What is five plus four?
Who is Bill Gates?

and other questions like that. I thought it was interesting to see how the logic captchas could be defeated (all captchas can be defeated actually!).

If you want a type of captcha that is very hard to defeat with modern technology, ask about an image. "How many cats?" is a popular one.

Another option is to rely on less logical knowledge. For example, "which one tastes the best?". Or anything that relies on inference. "Who is happy? A) An injured man. B) A wealthy man. C) A dead man."

Nothing is guaranteed, but as I said above, it's not security; it's a filter.

I was reading an article about captchas and it stated that image captchas can decrease your audience (the disabled, (blind)).

I'm not sure how they're meant to use the website if they're blind???

Also, a lot of people use recaptcha, which works well as a deterent (it doesn't have to be uncrackable, just take long enough that the spam bot will stop bothering and move on), but it has been cracked (I'm pretty sure).

An interesting method is the honeytrap (place a hidden field in your form, and if it's been filled out they're probably a spam bot).

None of the above stop manual spam! It is more importent to filter out content and moderate content (in my opinion) than it is to stop the spam bots. Spam is the web designers problem, and not the general public's, so why should they have to waste time trying to decipher captchas?

Are you having a lot of problems with bots on your site or forum.

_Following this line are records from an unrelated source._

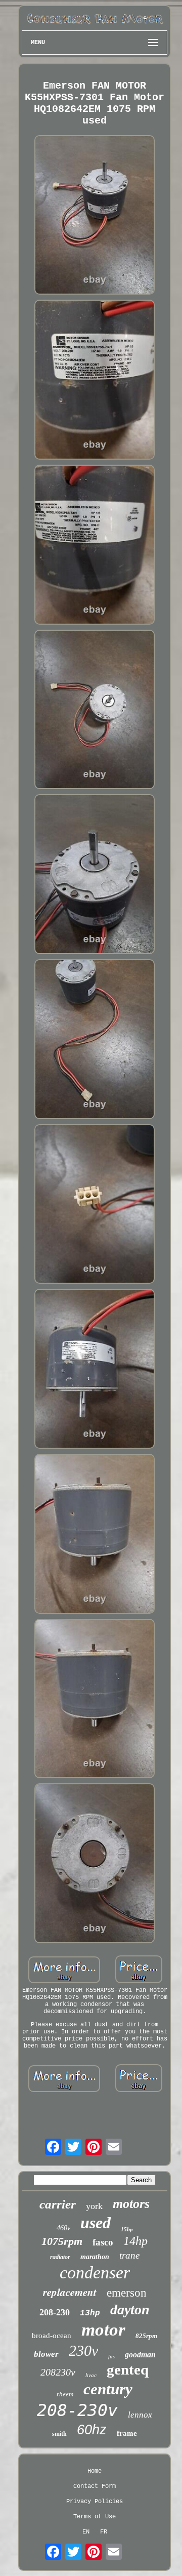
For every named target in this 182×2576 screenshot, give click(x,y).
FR (103, 2532)
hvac (91, 2375)
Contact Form (94, 2486)
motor (103, 2330)
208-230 (54, 2312)
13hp (90, 2313)
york (94, 2206)
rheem (65, 2394)
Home (94, 2471)
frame (127, 2433)
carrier (57, 2204)
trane (129, 2255)
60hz (92, 2429)
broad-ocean (51, 2336)
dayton (130, 2309)
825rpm (146, 2336)
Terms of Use (94, 2516)
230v (83, 2350)
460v (63, 2228)
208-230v (77, 2410)
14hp (135, 2240)
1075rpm (61, 2241)
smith (59, 2433)
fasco (103, 2242)
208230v (57, 2372)
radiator (60, 2257)
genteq (128, 2369)
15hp (127, 2229)
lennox (140, 2415)
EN (85, 2532)
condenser (95, 2272)
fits (111, 2356)
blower (46, 2354)
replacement (70, 2292)
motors (131, 2203)
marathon (94, 2257)
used (95, 2223)
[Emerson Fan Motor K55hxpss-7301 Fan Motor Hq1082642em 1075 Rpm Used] (94, 216)
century (107, 2389)
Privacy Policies (94, 2501)
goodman (140, 2354)
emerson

I was at one place where the bots were posting messages in a thread and it seemed like the were a part of the conversation. Some members though that a person would make the account and then turn it over to a bot. I can't prove that it is what really happened.

No, not having any trouble at all, just planning ahead!
That's a classic example, which would completly bypass the security on a site! On easy method is to do things like detect links in posts, keep a blacklist of ip's and automatically require their posts to be approved... Things like that.

I was reading an article about captchas and it stated that image captchas can decrease your audience (the disabled, (blind)).

I'm not sure how they're meant to use the website if they're blind???[quote]Screen readers. And of course they can listen to audio.
So there's another option: an audio captcha. That's very reliable. Computers would have a tough time cracking it. But of course it's hard to set up and takes time from your visitors.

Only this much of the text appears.